Me entero, primero, del alarde científico de la UIMP, la universidad predilecta del Gobierno -del Gobierno de turno- entregada al riguroso botafumeiro del amo y pagano. Veo a Carlosues demostrándo, por enésima vez, lo que cuesta el canon (a los que no hacen como él… o como yo). Enrique Dans nos obsequia hoy con un artículo que me invita a reflexionar sobre lo que él parece tener claro, a raíz de una decisión judicial muy curiosa que se ha producido en Nueva Zelanda, sobre cuyo acierto cabe discutir pero que se basa en razones que no son patochadas (como sucede algunas veces por aquí, sin ir más lejos). Sergio Montoro le lanza la caballería a Forbes -con toda la razón, desde luego- pero lo que me produce una cierta sensación de parestesia en el culo es la expresión esta de open source cuando se habla en castellano. Ya he vertido dicterios, sapos y culebras sobre ella, pero parece que habré de volver sobre los mismo un día de estos, cuando vuelva a reincorporarme a la guerra. El libro electrónico -y, concretamente, Kindle, vuelven a aparecer en mis sindicaciones: de la mano -nuevamente- de Enrique Dans, que se mantiene fiel a su línea primigenia de encontrarlo fantástico (de lo que es muy libre, ojo), y de Antonio Ortiz, que lo condena al fuego eterno (al Kindle, pero no al libro electrónico: coincido plenamente con él), ambos en el contexto del libro de texto (y perdón por la redundancia). Desde «Mangas Verdes», Manuel Almeida nos copia de algún otro sitio el método idóneo para convertirse en un blogger famoso: tomo muy buena nota.
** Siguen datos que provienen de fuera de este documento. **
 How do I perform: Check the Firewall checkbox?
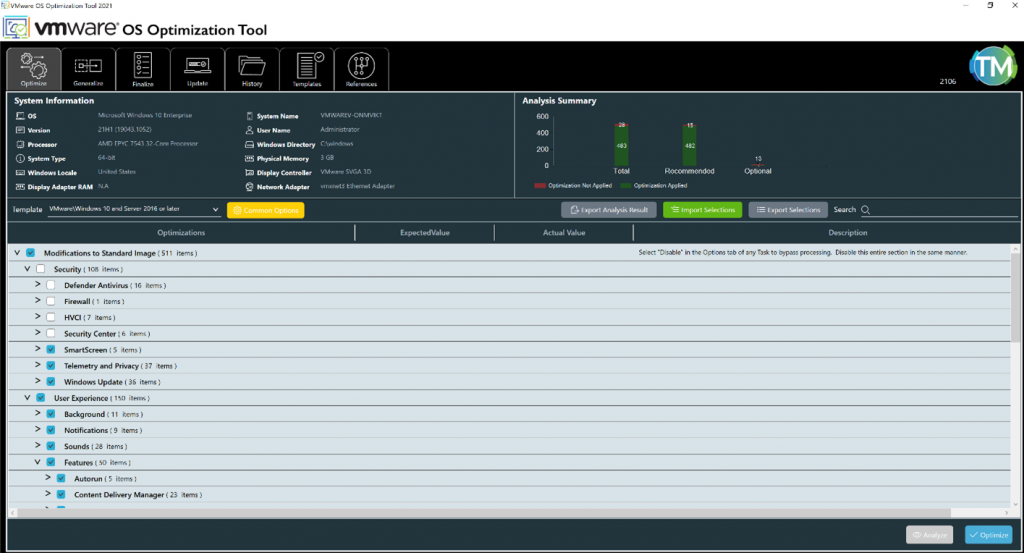point(50,301)
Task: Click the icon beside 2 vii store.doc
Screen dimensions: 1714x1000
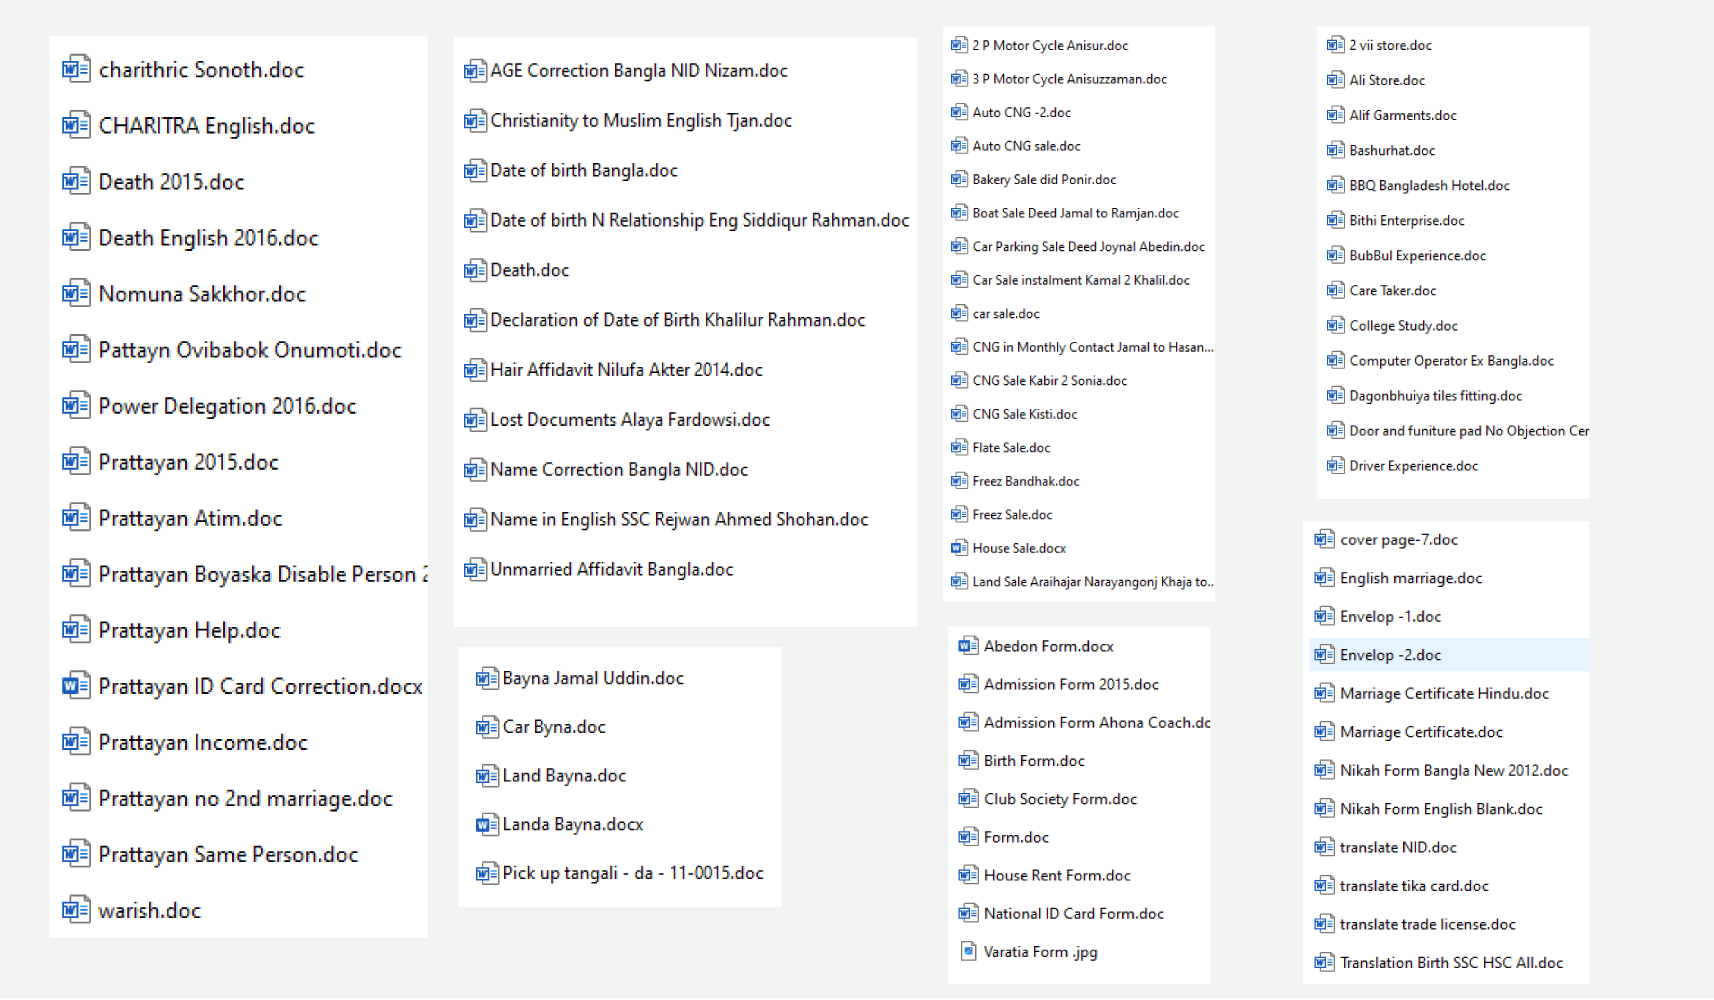Action: pos(1335,45)
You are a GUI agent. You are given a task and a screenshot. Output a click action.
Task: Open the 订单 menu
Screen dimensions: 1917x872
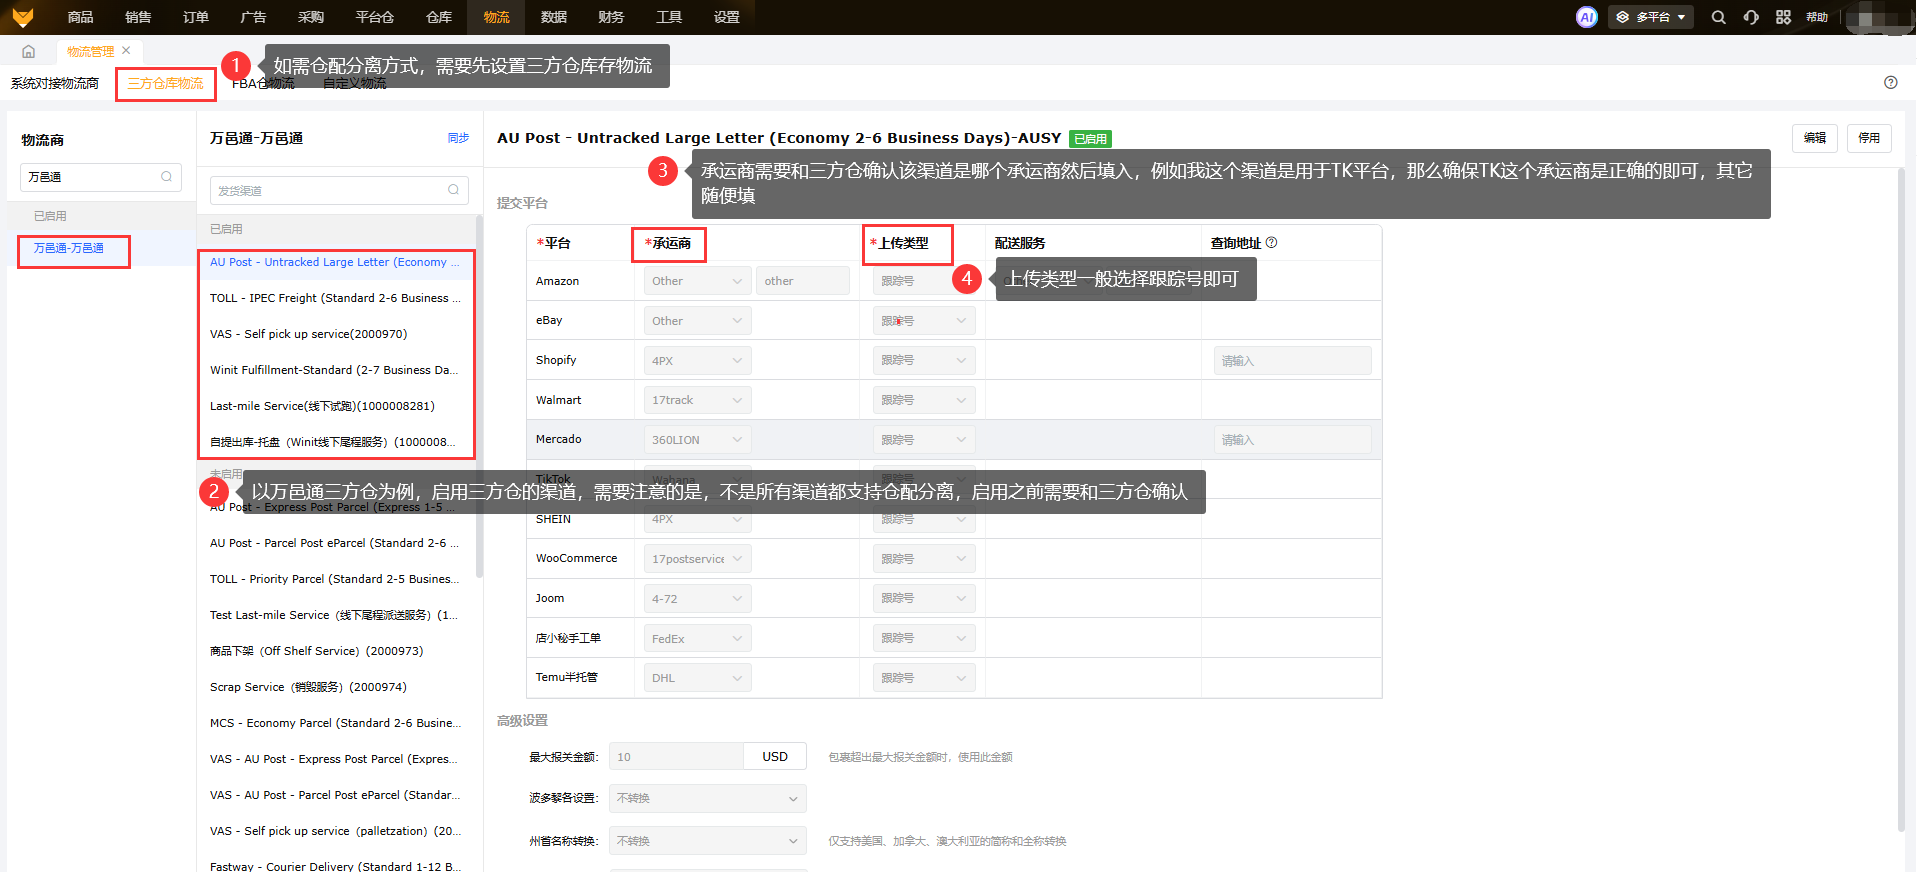pos(196,17)
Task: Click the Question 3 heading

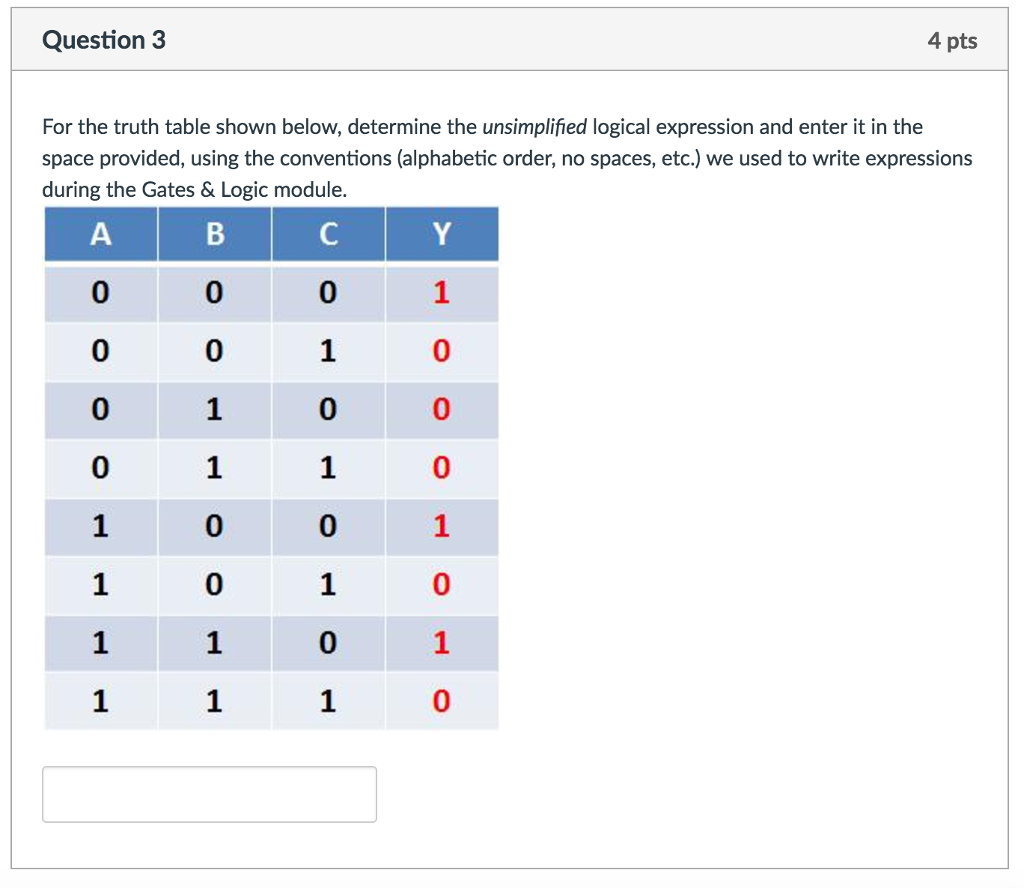Action: tap(104, 40)
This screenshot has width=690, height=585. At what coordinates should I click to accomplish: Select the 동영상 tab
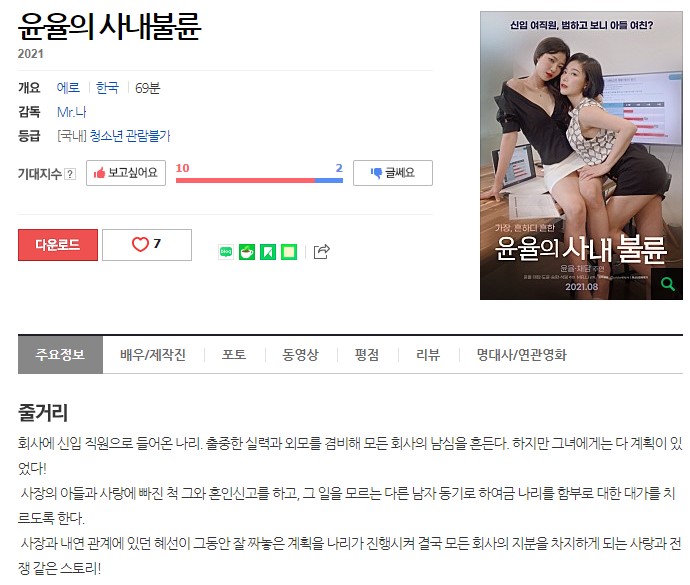(x=301, y=355)
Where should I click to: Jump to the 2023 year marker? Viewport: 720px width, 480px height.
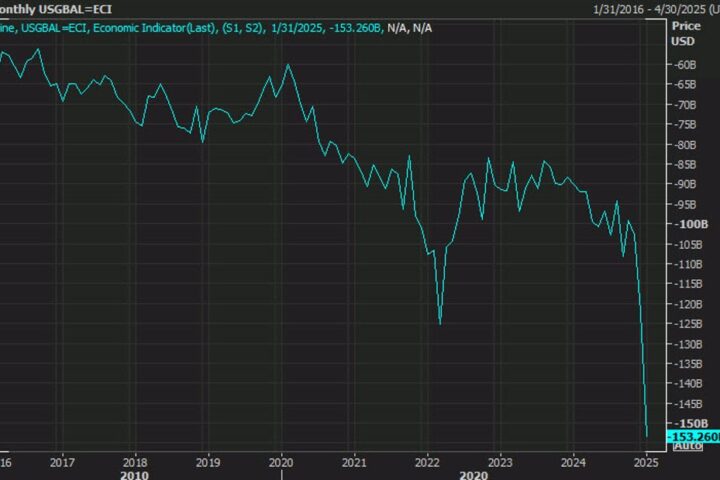[x=500, y=463]
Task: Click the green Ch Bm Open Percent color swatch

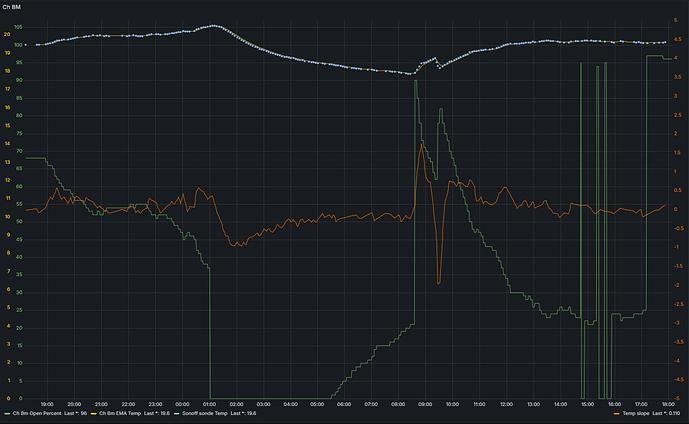Action: [x=7, y=412]
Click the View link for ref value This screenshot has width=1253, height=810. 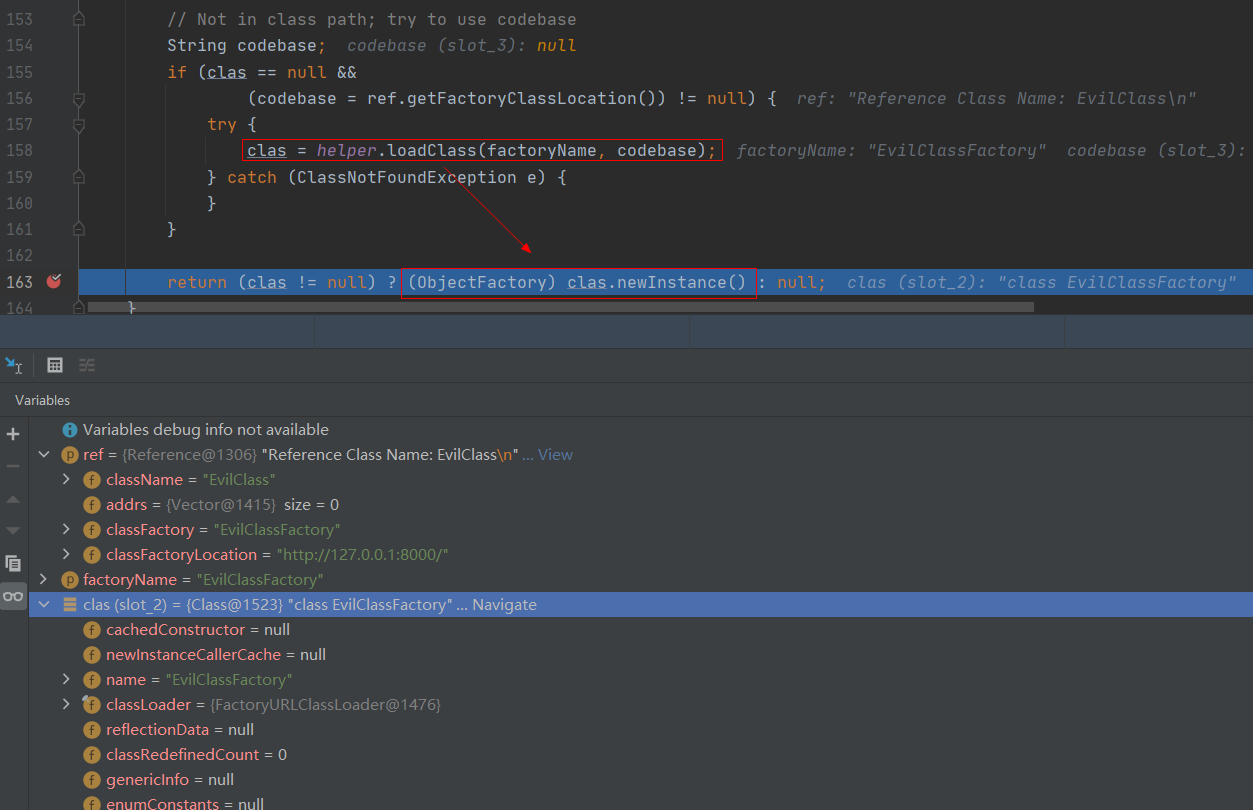(555, 455)
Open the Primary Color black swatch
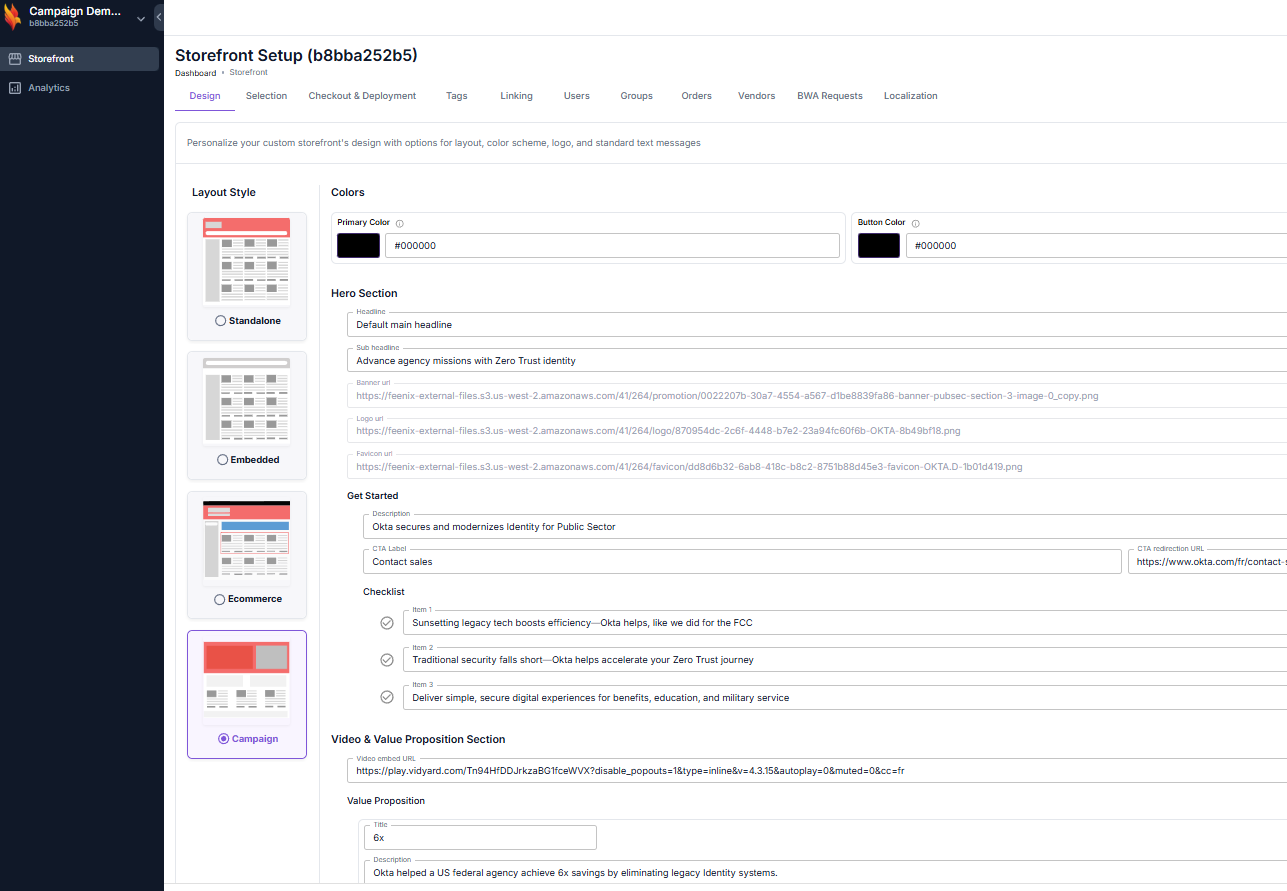 358,246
Y poco más, o sea que agosto, ya decadente y en su última semana, todavía colea en su pereza reglamentaria; la misma a la que voy a seguirme entregando yo. Veremos cómo me las compongo para la paella de este jueves porque este marasmo pone bastante cruda la cuestión. De momento seguiré leyendo «Un día de cólera», el libro de Pérez-Reverte dedicado al Dos de Mayo, que he comenzado hoy y que mis suegros han tenido la gentileza, la habilidad y el acierto de obsequiarme con motivo de mi aniversario, que se celebró el pasado miércoles y que aún goza de su octava. Gentileza, por obvias razones; acierto porque es un libro ligero, que se lee en dos cagadas, muy apto para estos días de holganza total; y habilidad porque, con un libro en las manos -el que sea-, quedo como de cuerpo presente y, en lo demás, me ausento completamente, con lo que convendréis que es una muy elegante manera de librarse del yerno. Para la semana próxima en que -ya os lo aviso- desapareceré completamente, me preparo dos o tres lecturas pero ya espesas y enjundiosas. Os las glosaré a la vuelta.

De momento, mañana o pasado volveré a la biblioteca, a ver si encuentro algún pretexto para decir cuatro o cinco tonterías en «El Incordio». No me lo tengáis en cuenta, pero, a ver qué vida, es que no se menea nada de nada. Lo de la UIMP, ya lo comprenderéis, no va más allá, vaya banda… Y a ver mañana cuánto tardo en preguntarme qué día es hoy y cuánto tardo en encontrar la respuesta.